The banks, while acknowledging having taken improper foreclosure shortcuts,… (David Zalubowski / Associated…)
Banks are hashing out a $10-billion settlement with federal regulators to halt costly reviews intended to compensate borrowers whose foreclosures were marred by legal shortcuts, lost paperwork and improper fees.
The reviews — conducted by highly paid consultants hired by the banks themselves — have so far failed to deliver any meaningful assistance to homeowners.

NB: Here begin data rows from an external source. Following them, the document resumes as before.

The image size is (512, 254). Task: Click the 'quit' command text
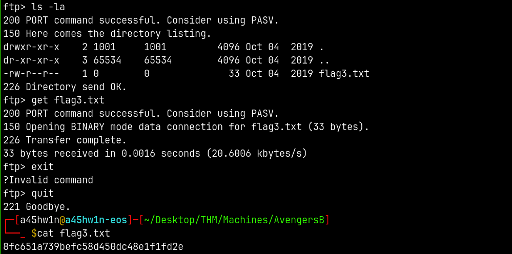coord(43,194)
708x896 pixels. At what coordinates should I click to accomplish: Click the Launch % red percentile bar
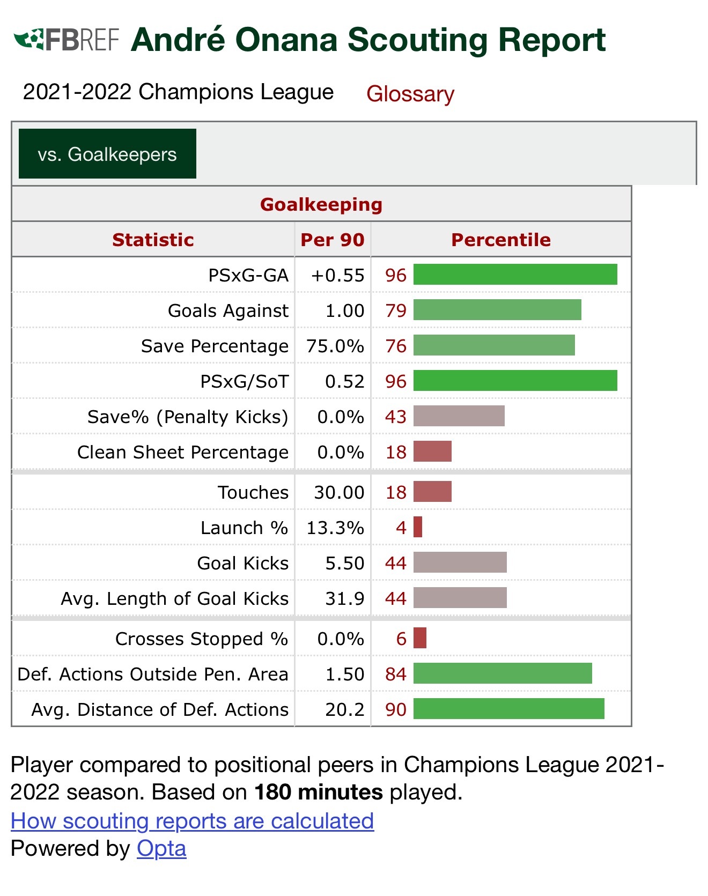point(418,527)
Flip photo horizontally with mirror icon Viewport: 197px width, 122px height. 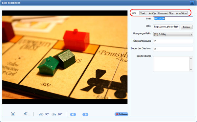click(x=13, y=114)
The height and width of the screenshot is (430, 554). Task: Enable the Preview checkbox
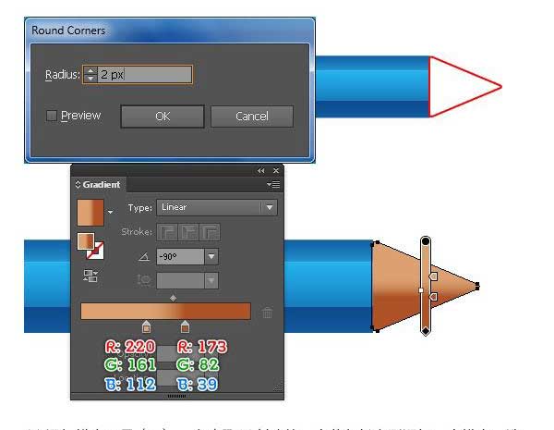(x=52, y=116)
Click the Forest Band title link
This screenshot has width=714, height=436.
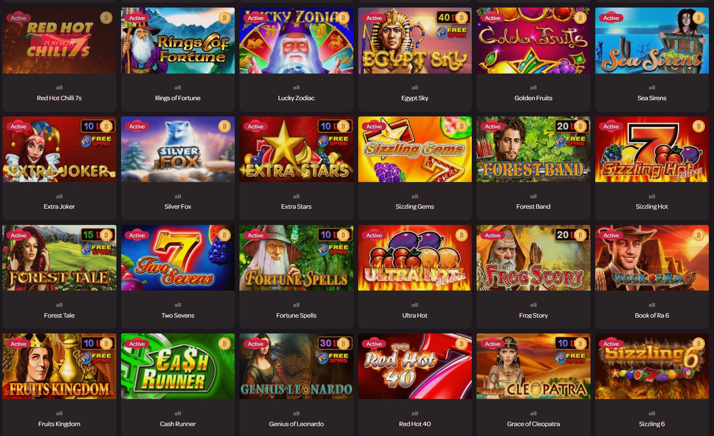pos(533,207)
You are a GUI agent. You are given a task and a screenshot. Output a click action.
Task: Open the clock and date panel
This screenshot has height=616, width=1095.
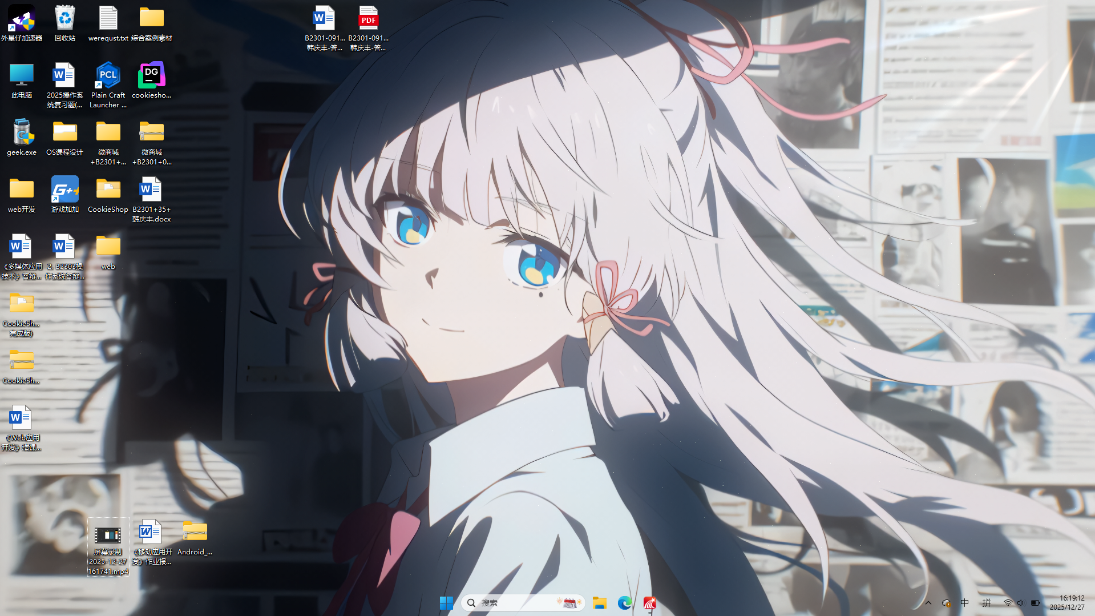[1067, 603]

The failure has been long predicted by critics, including Sheila Bair, former chairwoman of the Federal Deposit Insurance Corp.
"Zero dollars have been given out," complained Faith Bautista, president of the National Asian American Coalition.
The reviews began in November 2011. So few borrowers asked for a foreclosure review that the regulators extended the deadline to apply three times before it expired Dec. 31. But as the new year approached, the reviews had not yet reached the stage at which any compensation could be delivered to aggrieved borrowers, said Bryan Hubbard, a spokesman for the Office of the Comptroller of the Currency.
Meanwhile, the banks have paid the consultants hundreds of millions of dollars, Joe Evers, the OCC's deputy comptroller for large banks, said in a recent conference call with reporters.
In a new settlement, the Federal Reserve and the Office of the Comptroller of the Currency, which regulates national banks, would abandon a requirement for case-by-case review. That requirement was imposed in April 2011 in reaction to widespread reports of abuses, including bank employees "robo-signing" foreclosure documents with no actual knowledge of the cases.
Spokesmen for the OCC and the Fed declined to comment on the proposed $10-billion settlement, first reported by the New York Times. Bank representatives spoke about it only on condition of anonymity because it was still being negotiated.
When the regulators suggested a large-dollar settlement, the banks welcomed it, said one official at a major bank. The official said the institutions, having endured months of stop-and-start negotiations before reaching the previous $26-billion settlement, wanted to resolve the issue before releasing their annual reports for 2012.
"The thinking was, this isn't working as is," the official said. "Why don't we agree upon a number [for payment] so we can do away with this endless look-back thing?"
Another bank official said: "I don't think anyone in the OCC can dispute the fact that it hasn't worked the way it was supposed to."
As of Dec. 31, 495,000 borrowers — about 11% of those eligible — had come forward with claims, Hubbard said. The OCC said the consultants had selected an additional 159,000 foreclosed-on homeowners for additional reviews in an effort to detect patterns of abuse that could then be addressed further.
Borrowers initially weren't told how they might be compensated, but in June the regulators promised various payments depending on the severity of the abuses. The compensation included $15,000 for those determined to have been wrongly denied loan modifications and $125,000 plus any lost equity for those whose homes were repossessed because of egregious violations.
The eligible group includes anyone whose home was in any stage of foreclosure in 2009 and 2010, when the abuses were widespread.
Whether all of the eligible borrowers would receive payments under a new settlement couldn't be determined. The banks, while acknowledging having taken improper foreclosure shortcuts, said the reviews turned up few borrowers who suffered serious abuse. Advocacy groups, by contrast, said the problem was that consultants overlooked problems and dragged their feet to generate more hourly fees.
The case-by-case reviews proved far more complex than the consultants had anticipated, said Paul Leonard, California director of the Center for Responsible Lending. Leonard said he had monitored the program by speaking with consultants as they implemented it.
"The early outreach was not well thought through," Leonard said, "particularly with minorities — non-English speakers — who were particularly hard hit by subprime mortgages and foreclosures."
The Fed and OCC settlement was with 14 large providers of mortgage customer service. They include the five huge lenders that previously agreed to a separate $26-billion foreclosure-abuse settlement with 49 state attorneys general and the federal departments of Justice and Housing and Urban Development: Bank of America Corp., JPMorgan Chase & Co., Wells Fargo & Co., Citigroup Inc. and Ally Financial.
A secondary bank regulator, the FDIC, had argued that all foreclosed-on borrowers should have their records examined, not just those who came forward with claims, Bair said.
In her 2012 book about the financial crisis, "Bull by the Horns," Bair called the consultant reviews "a ruse and a waste of time and money."
"I did not think consultants could be completely trusted to conduct an independent review of foreclosure files," she wrote. "They relied heavily on the banks for their consulting business; why would they conduct a thorough review that could end up costing the banks a lot of money to compensate past victims?"